Congratulations to Catherine Airey on this accomplishment!

Thanks NetGalley and Viking Books UK for the invite to read this ARC!

Confessions is very well poised to become the most talked about literary fiction this year!

We follow 3 POVs of women spread across the US and Ireland set in three different timelines -

Just after the 9/11 attacks in 2001, Cora Brady is suddenly an orphan after losing her father and is now embarking on a transatlantic journey to Ireland to live with her aunt who she didn’t know existed.

In 1974, sisters Maire and Roisin sisters are navigating unique circumstances - with Roisin and the boy next door Michael’s intervention, Maire’s life is about to change forever.

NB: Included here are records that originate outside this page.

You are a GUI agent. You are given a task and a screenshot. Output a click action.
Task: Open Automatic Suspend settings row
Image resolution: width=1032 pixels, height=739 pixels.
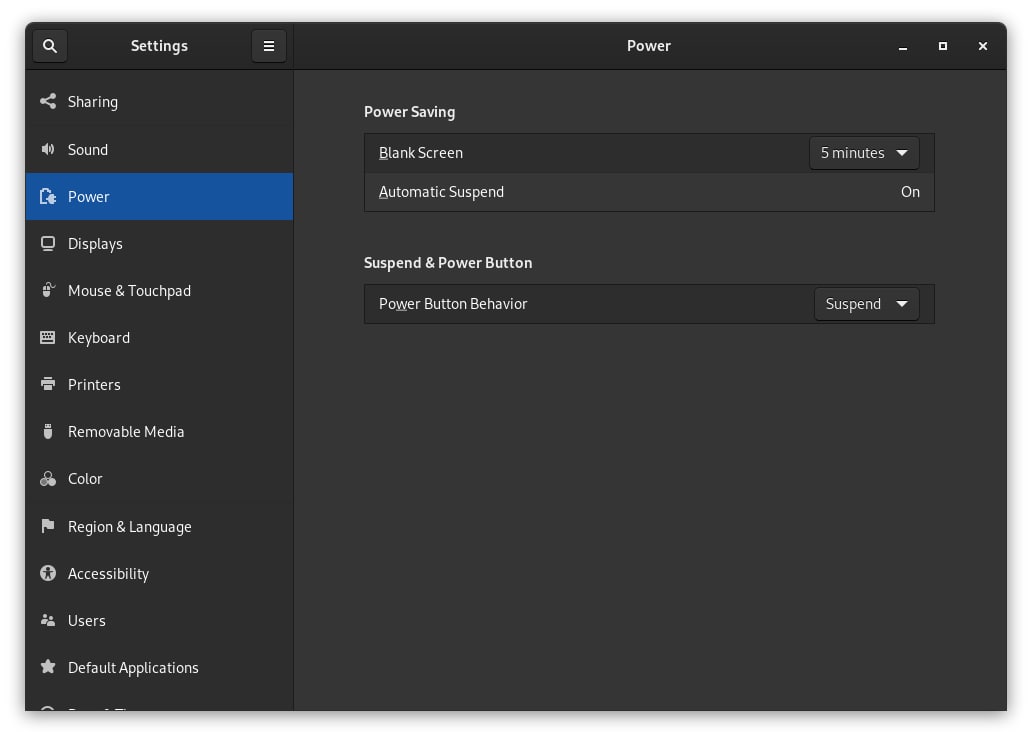click(x=649, y=192)
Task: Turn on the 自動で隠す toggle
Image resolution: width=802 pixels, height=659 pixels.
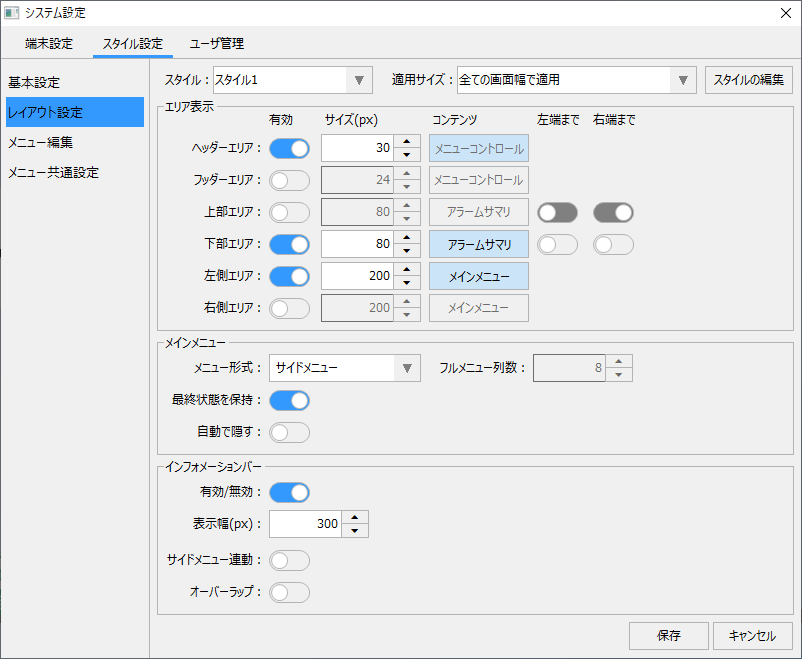Action: [289, 433]
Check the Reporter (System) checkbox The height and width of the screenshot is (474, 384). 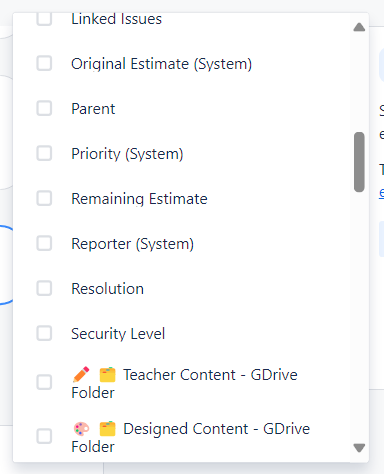pos(44,243)
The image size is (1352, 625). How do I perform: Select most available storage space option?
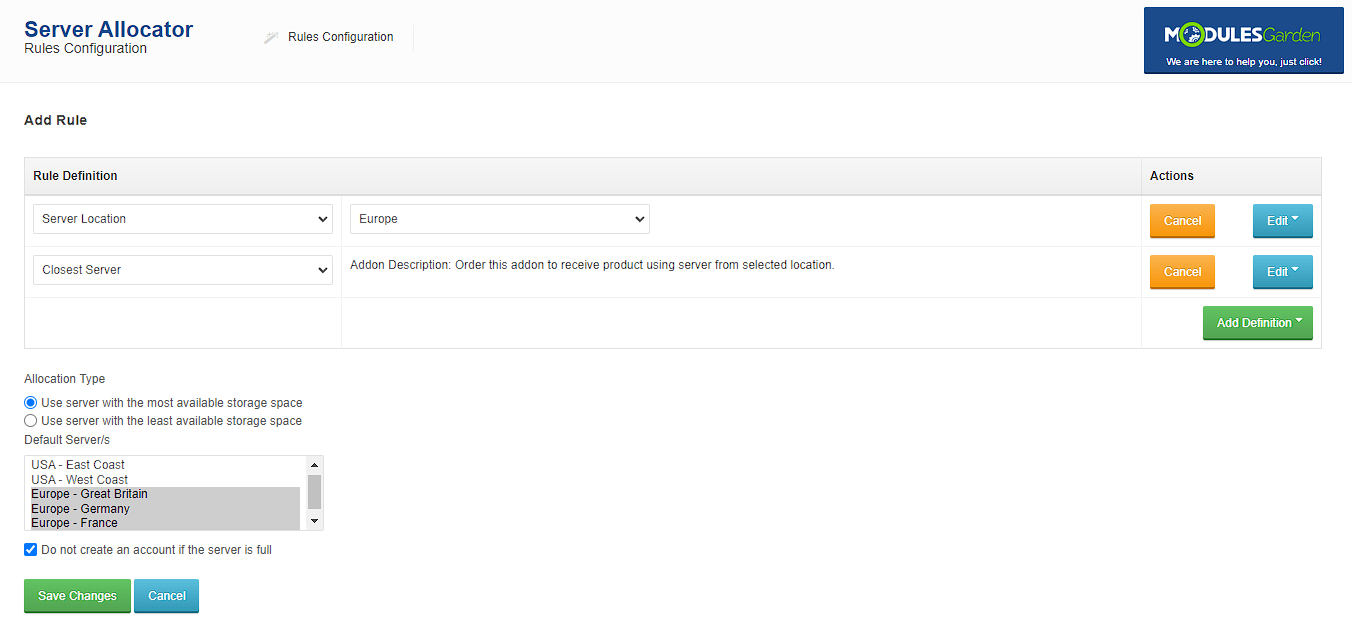31,403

Burtonport, 2019 - Lyca Brady is living with her mother Cora and aunt Ro in their infamous old house that has its share of secrets buried deep within it.

Review -

This is a deeply character driven novel, but one that also excels in storyline construction. Airey weaves a tale around these 3 women and brings them together in a way you can never imagine!

This is in no way an easy read. The novel encompasses so many difficult themes - mental health issues, the aftermath of 9/11 and abortion rights - while also exploring convoluted sister dynamics, decades old secrets and the complex emotions of a teenager who’s just orphaned.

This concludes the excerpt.